# Black Fly Challenge - June 11, 2011



## mattchuck2 (Jun 15, 2011)

Rode the Black Fly challenge last Saturday.  Conditions were Brutal.  Even the fastest times were abut 25 minutes longer than the usual times.  With tired legs, mental exhaustion, and a sandy crotch, I finished the 40 miles in 3:19:57.  Some pics:

















Full Report Here


----------



## deadheadskier (Jun 15, 2011)

That does sound brutal.  What was the prize for first place?


----------



## mattchuck2 (Jun 15, 2011)

deadheadskier said:


> That does sound brutal.  What was the prize for first place?

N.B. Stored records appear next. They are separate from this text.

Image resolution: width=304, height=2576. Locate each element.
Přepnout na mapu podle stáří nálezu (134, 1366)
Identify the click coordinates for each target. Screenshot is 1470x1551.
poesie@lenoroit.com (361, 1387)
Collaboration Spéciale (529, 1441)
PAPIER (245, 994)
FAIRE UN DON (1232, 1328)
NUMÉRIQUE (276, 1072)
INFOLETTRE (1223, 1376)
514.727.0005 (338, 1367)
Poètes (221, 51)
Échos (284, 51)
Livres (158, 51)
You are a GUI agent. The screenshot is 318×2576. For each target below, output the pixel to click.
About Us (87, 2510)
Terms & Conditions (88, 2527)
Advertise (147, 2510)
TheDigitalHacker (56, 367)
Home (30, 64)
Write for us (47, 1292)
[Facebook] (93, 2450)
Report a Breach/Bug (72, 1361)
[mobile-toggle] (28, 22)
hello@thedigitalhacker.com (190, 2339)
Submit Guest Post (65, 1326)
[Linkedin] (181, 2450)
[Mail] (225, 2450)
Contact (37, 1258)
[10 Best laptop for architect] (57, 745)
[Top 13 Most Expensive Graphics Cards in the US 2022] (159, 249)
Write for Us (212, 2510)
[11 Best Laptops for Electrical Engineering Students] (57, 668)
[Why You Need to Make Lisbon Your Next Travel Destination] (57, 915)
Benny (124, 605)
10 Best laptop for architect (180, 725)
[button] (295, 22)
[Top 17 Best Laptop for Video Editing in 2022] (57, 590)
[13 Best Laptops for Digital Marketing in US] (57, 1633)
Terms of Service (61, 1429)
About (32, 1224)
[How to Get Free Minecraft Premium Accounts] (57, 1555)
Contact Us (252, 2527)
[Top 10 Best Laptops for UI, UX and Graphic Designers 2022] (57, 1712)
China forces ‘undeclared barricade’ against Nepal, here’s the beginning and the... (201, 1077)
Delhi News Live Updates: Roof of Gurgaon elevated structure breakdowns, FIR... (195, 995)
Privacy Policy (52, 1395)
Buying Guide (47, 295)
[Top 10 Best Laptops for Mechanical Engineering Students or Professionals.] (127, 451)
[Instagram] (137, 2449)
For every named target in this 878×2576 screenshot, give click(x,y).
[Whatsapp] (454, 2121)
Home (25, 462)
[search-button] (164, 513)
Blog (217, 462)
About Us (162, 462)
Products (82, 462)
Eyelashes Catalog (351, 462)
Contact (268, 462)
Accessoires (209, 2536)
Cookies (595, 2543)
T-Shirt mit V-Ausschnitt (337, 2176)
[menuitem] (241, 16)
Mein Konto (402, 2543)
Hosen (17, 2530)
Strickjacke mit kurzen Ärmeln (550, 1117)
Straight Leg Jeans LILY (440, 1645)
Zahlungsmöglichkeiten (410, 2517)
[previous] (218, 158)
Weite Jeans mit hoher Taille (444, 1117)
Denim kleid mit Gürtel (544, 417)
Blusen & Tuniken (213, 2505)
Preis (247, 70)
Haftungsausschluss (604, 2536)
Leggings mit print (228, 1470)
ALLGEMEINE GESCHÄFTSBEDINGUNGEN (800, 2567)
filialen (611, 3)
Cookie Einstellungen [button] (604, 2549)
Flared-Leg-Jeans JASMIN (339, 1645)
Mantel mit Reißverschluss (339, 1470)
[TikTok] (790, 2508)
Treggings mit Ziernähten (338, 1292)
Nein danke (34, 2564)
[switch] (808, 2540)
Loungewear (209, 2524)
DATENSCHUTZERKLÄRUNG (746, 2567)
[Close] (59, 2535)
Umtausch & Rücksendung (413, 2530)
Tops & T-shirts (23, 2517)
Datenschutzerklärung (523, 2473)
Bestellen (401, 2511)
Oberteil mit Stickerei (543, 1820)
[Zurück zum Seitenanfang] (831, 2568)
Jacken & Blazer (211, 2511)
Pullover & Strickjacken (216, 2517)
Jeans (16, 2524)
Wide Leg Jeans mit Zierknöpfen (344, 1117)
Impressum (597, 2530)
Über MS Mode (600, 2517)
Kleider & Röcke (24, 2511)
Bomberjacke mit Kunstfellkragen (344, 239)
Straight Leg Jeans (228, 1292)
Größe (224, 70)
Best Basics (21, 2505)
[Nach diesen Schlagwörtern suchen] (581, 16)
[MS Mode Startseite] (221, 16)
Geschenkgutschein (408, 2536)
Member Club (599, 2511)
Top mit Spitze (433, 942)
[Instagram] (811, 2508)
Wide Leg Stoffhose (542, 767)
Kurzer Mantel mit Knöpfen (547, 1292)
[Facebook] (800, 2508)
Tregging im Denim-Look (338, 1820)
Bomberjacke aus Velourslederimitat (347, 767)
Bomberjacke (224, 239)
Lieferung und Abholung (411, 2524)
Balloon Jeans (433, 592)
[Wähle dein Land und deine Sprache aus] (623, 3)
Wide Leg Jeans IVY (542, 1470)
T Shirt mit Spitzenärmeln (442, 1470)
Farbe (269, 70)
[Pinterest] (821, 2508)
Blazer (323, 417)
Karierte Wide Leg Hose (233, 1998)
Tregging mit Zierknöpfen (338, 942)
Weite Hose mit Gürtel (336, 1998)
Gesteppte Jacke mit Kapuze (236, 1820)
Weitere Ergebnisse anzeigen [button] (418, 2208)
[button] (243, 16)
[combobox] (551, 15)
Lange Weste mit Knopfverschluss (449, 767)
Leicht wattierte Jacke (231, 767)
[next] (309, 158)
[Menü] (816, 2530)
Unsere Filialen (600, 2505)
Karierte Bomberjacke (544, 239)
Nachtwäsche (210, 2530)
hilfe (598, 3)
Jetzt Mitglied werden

Money for Experts ($90 1st, $70 2nd, $50 3rd), Prizes for Sport-Beginner (Box o' stuff to pick from).


----------



## bvibert (Jun 16, 2011)

Sounds like one heck of a ride!  Congrats on doing so well!

Thanks for posting the report and pictures.


----------



## BackLoafRiver (Jun 16, 2011)

Thanks for posting a link to the full report. Man, sounds like a rough ride.  That dirt road looks like miles of misery.

Glad you made it through. Over 3k of vert? Pretty sweet.  Congrats.


----------